K’s review published on Letterboxd:
The signature has become darker and the paper, the canvas has become lighter. Days of Heaven is centered around a complex love triangle that has weight to it, but is also about the industrialization period during the 20's and private ownership. Malick's camera was anchored by rather loose shackles in Badlands, but now he is free. The camera has been set free and the camerawork has become more than just a technical aspect. It has fully evolved into its own character, living amongst the immortalized and canonized people in the film.
What's probably the most impressive aspect to Days of Heaven is how Malick manipulates and alters the sense and idea of time with nuance, with the light, stimulating imagery right by its side. Events unfold so quickly, one thing after the other, making it Malick's most accessible in terms of pacing. It has a very fantastical ambiance hanging over it and accompanies the love triangle very well. Love or the idea of "falling in love" with someone is a wondrous idea by itself, so it only makes sense for Malick and his visuals to fit this, which it does and with impeccable skill.
The child voice-over came off as just another avenue for Malick's conservative philosophies and ideas, which comes off pretty clear through the visual imagery and some of the dialogue from the characters. The ending as well was something unexpected as it was left a bit on the ambiguous, indefinite side and the film was mostly demure and conventional (besides the direction and narrative style). It lost a bit of traction and its grip as it was nearing its end as well.
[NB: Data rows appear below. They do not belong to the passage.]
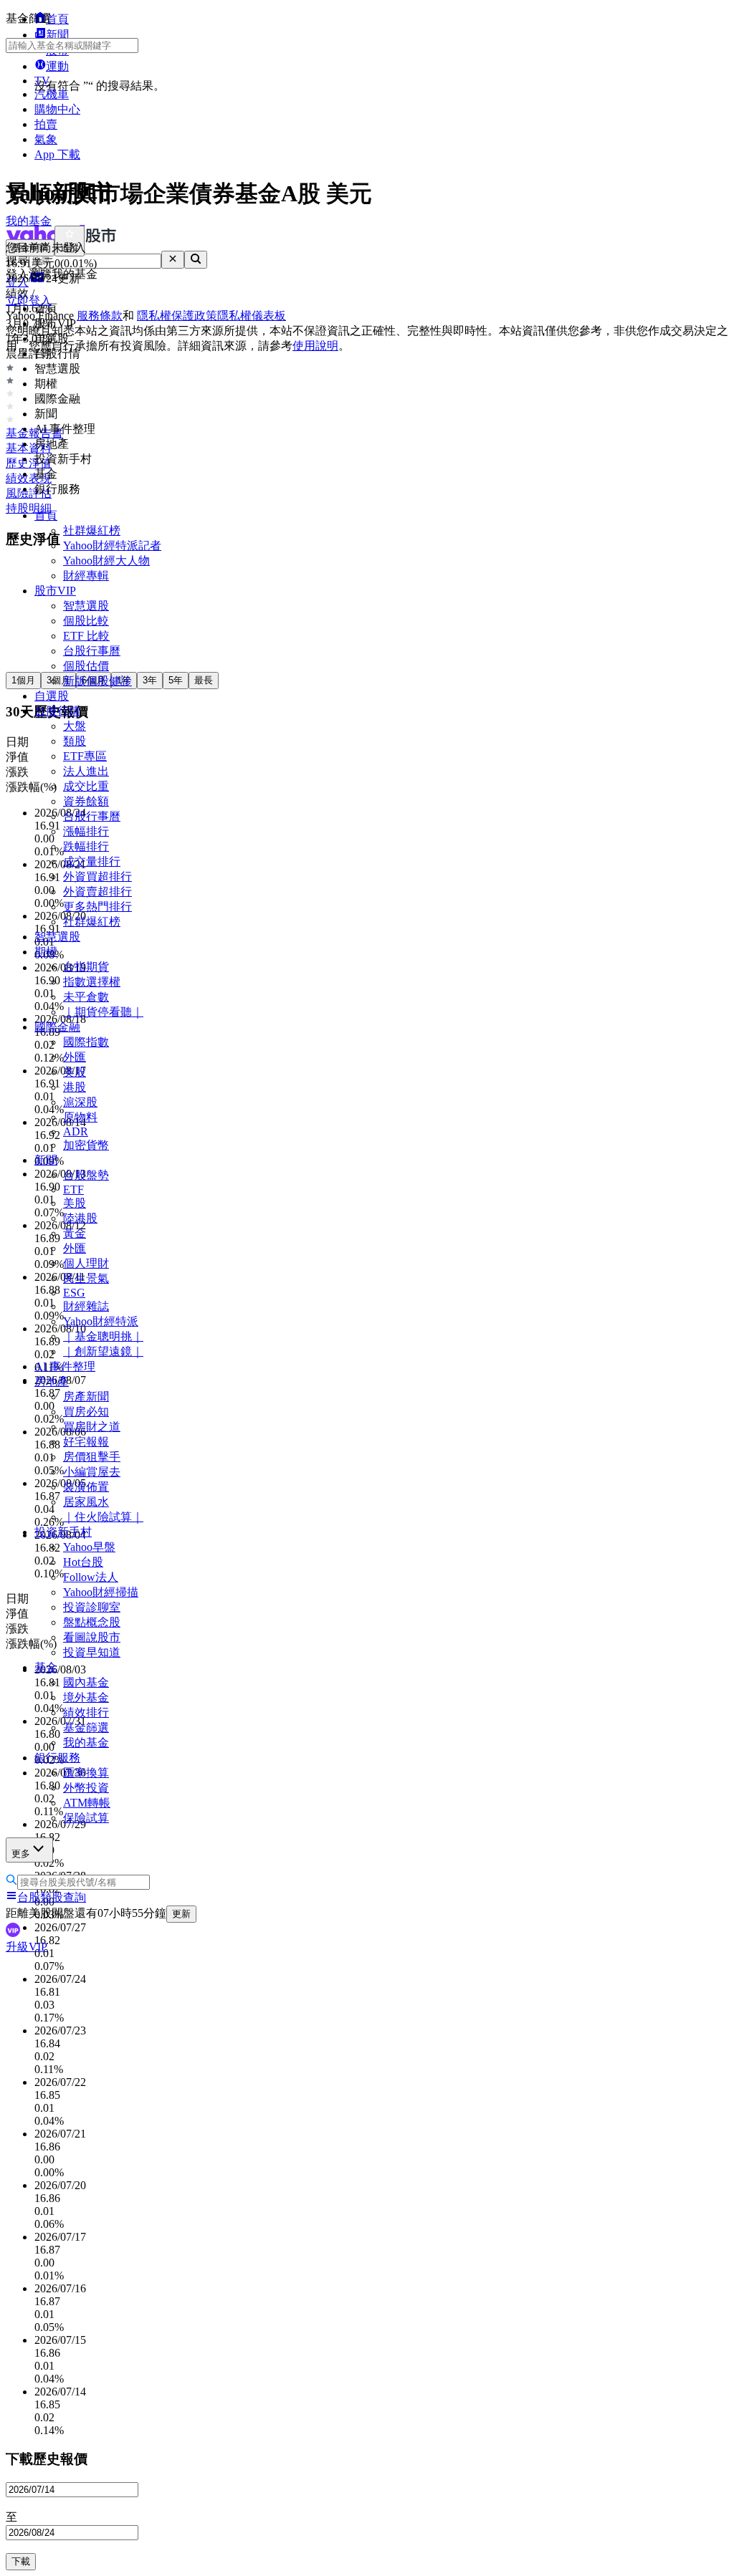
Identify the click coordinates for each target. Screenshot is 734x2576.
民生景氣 (86, 1278)
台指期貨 (86, 967)
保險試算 (86, 1818)
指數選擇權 (91, 982)
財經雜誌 (86, 1306)
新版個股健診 (97, 681)
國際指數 (86, 1042)
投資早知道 (91, 1652)
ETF (73, 1189)
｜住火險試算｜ (103, 1517)
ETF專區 (85, 756)
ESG (74, 1293)
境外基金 (86, 1697)
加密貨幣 (86, 1145)
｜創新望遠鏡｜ (103, 1351)
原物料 (80, 1117)
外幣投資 (86, 1788)
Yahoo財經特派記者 (112, 545)
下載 (20, 2561)
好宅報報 (86, 1442)
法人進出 (86, 771)
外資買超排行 (97, 876)
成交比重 (86, 786)
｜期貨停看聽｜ (103, 1012)
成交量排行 (91, 861)
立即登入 (29, 300)
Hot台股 (83, 1562)
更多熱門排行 (97, 906)
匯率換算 (86, 1773)
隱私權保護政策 (177, 315)
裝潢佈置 (86, 1487)
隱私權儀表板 (251, 315)
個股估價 (86, 666)
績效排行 (86, 1712)
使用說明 (315, 346)
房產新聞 (86, 1396)
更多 (20, 1853)
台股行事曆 (91, 651)
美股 (74, 1072)
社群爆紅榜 (91, 530)
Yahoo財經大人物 (106, 560)
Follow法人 (90, 1577)
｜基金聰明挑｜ (103, 1336)
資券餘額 (86, 801)
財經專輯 (86, 575)
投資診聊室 (91, 1607)
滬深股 (80, 1102)
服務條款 (100, 315)
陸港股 (80, 1218)
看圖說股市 (91, 1637)
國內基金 (86, 1682)
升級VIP (26, 1947)
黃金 (74, 1233)
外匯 (74, 1057)
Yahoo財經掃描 (100, 1592)
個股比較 (86, 621)
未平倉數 (86, 997)
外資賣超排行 (97, 891)
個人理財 (86, 1263)
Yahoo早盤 (89, 1547)
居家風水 (86, 1502)
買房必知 (86, 1411)
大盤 (74, 726)
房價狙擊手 (91, 1457)
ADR (75, 1131)
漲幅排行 (86, 831)
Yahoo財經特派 (100, 1321)
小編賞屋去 (91, 1472)
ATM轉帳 (86, 1803)
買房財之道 (91, 1427)
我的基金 (86, 1742)
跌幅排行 (86, 846)
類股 (74, 741)
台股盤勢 (86, 1175)
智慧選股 (86, 606)
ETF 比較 (86, 636)
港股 (74, 1087)
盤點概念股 (91, 1622)
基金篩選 (86, 1727)
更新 (181, 1913)
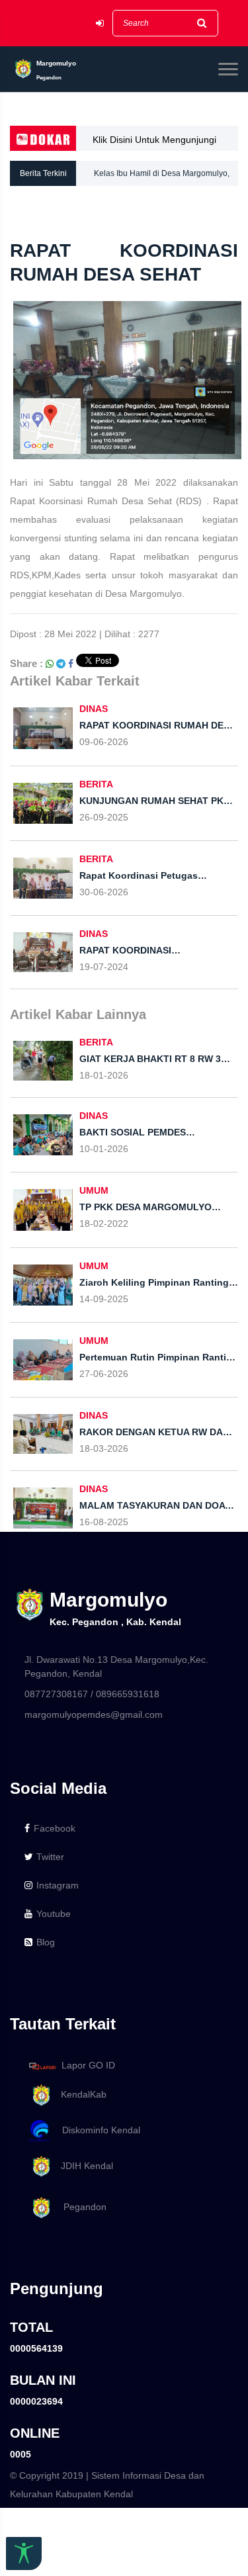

The traces of Malick from Badlands is still evident in Days of Heaven. Badlands is the superior film between the two because of the dynamic between Kit and Holly was much more refreshing that the love triangle that can be found here in Days of Heaven. Nevertheless, Malick's sophomore effort still has the emotional uppercut that was only made possible because of Malick's new found freedom behind the camera that wasn't present as it was in Badlands.